= Paula Jarzabkowski =

Economist and financial researcher

Paula Jarzabkowski is a financial researcher and Professor of Strategic Management at the Bayes Business School, University of London.

==Biography==
Jarzabkowski worked as the Professor of Strategic Management at Aston Business School from 2007 to 2013. She joined the University of London in 2016. Jarzabkowski was elected a Fellow of the British Academy in 2020 and she was elected a Fellow of the Academy of the Social Sciences in Australia in 2024.

==Select publications==
- Jarzabkowski, P., Kavas, M., Krull, E. 2021. "It’s Practice. But is it Strategy?

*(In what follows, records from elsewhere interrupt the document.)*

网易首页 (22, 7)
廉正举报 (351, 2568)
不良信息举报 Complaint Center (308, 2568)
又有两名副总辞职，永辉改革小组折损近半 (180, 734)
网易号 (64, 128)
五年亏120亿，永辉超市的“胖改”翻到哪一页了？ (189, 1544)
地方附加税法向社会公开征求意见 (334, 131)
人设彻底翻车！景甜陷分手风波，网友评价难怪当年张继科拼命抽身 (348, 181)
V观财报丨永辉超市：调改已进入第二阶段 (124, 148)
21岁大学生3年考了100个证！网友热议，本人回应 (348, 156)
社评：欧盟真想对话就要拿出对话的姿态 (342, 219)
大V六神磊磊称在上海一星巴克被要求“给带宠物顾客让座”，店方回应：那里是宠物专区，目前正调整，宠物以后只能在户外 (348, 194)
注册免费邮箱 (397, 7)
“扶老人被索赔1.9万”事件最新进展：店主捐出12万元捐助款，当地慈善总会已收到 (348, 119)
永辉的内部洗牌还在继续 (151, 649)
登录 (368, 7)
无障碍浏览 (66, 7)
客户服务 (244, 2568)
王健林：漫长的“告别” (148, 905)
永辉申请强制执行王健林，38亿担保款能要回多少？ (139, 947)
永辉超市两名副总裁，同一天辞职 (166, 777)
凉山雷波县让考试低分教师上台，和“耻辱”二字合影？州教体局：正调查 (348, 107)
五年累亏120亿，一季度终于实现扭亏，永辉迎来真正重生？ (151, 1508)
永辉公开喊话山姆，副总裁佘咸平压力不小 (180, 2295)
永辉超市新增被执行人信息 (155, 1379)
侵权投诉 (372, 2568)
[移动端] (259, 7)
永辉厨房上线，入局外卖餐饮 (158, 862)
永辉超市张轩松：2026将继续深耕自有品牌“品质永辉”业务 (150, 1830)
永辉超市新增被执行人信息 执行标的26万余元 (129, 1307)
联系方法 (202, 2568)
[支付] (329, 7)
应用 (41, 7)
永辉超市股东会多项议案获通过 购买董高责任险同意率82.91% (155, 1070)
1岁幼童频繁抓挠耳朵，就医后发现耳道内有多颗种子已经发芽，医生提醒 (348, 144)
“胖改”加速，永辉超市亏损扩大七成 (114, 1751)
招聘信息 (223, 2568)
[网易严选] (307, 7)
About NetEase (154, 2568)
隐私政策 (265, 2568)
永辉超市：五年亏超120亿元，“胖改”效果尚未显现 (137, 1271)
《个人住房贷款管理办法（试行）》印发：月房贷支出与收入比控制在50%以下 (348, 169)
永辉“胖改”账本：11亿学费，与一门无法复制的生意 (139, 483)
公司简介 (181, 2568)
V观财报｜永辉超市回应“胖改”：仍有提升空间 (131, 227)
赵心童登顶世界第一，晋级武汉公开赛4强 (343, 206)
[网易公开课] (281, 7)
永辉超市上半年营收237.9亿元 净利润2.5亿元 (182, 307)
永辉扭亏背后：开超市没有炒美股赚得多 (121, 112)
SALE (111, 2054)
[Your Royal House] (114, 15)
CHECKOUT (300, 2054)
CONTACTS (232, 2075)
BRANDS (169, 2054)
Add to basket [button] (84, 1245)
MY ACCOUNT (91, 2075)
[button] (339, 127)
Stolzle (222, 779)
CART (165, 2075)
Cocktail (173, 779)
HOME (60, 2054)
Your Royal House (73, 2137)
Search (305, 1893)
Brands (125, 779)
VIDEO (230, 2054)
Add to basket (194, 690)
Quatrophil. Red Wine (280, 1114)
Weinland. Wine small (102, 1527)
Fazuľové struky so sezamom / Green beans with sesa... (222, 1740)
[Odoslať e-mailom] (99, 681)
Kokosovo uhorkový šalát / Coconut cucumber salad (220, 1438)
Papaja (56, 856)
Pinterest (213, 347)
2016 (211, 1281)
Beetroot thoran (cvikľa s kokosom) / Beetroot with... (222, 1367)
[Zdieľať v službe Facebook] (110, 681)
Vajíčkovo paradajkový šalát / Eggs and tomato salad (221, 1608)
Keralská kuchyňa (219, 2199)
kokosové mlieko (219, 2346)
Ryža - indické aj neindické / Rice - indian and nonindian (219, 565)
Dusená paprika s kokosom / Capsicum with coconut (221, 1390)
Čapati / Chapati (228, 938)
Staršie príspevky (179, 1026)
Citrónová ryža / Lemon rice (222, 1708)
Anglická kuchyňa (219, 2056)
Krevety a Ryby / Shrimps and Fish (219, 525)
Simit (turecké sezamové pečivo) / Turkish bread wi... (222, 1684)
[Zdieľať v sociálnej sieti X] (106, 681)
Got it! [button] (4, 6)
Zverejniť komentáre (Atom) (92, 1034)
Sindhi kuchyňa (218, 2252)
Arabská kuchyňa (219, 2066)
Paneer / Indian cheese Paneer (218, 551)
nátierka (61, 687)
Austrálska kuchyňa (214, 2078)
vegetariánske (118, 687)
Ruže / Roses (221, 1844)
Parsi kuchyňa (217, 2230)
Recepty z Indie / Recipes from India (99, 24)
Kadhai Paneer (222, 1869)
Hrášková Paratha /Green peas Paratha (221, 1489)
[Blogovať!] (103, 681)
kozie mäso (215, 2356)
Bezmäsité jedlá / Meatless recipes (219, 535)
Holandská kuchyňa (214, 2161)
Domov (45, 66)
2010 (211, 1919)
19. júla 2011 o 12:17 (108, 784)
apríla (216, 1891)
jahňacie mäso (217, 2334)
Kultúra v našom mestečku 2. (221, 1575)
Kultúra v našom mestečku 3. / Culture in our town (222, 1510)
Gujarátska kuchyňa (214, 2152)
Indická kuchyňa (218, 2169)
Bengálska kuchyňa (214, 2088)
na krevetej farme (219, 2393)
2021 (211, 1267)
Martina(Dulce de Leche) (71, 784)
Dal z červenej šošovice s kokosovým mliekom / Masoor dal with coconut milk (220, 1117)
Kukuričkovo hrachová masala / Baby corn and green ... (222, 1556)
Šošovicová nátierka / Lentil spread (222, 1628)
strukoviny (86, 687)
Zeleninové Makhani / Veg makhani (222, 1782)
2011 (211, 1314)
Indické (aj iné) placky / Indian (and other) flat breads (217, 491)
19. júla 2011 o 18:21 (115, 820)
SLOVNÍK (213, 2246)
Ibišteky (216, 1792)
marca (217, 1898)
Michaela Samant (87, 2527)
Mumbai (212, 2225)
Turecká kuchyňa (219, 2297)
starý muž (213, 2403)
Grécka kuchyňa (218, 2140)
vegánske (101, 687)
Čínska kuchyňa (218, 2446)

Reinvigorating strategy-as-practice by rethinking consequentiality", Organization Theory.
- Jarzabkowski, P., Lê, J., Balogun, J. 2019. "The Social Practice of Coevolving Strategy and Structure to Realize Mandated Radical Change", Academy of Management Journal 62 (3).
- Bednarek, R., Chalkias, K., and Jarzabkowski, P. 2019 "Managing Risk as a Duality of Harm and Benefit: A Study of Organizational Risk Objects in the Global Insurance Industry", British Journal of Management 32 (1), 235–254.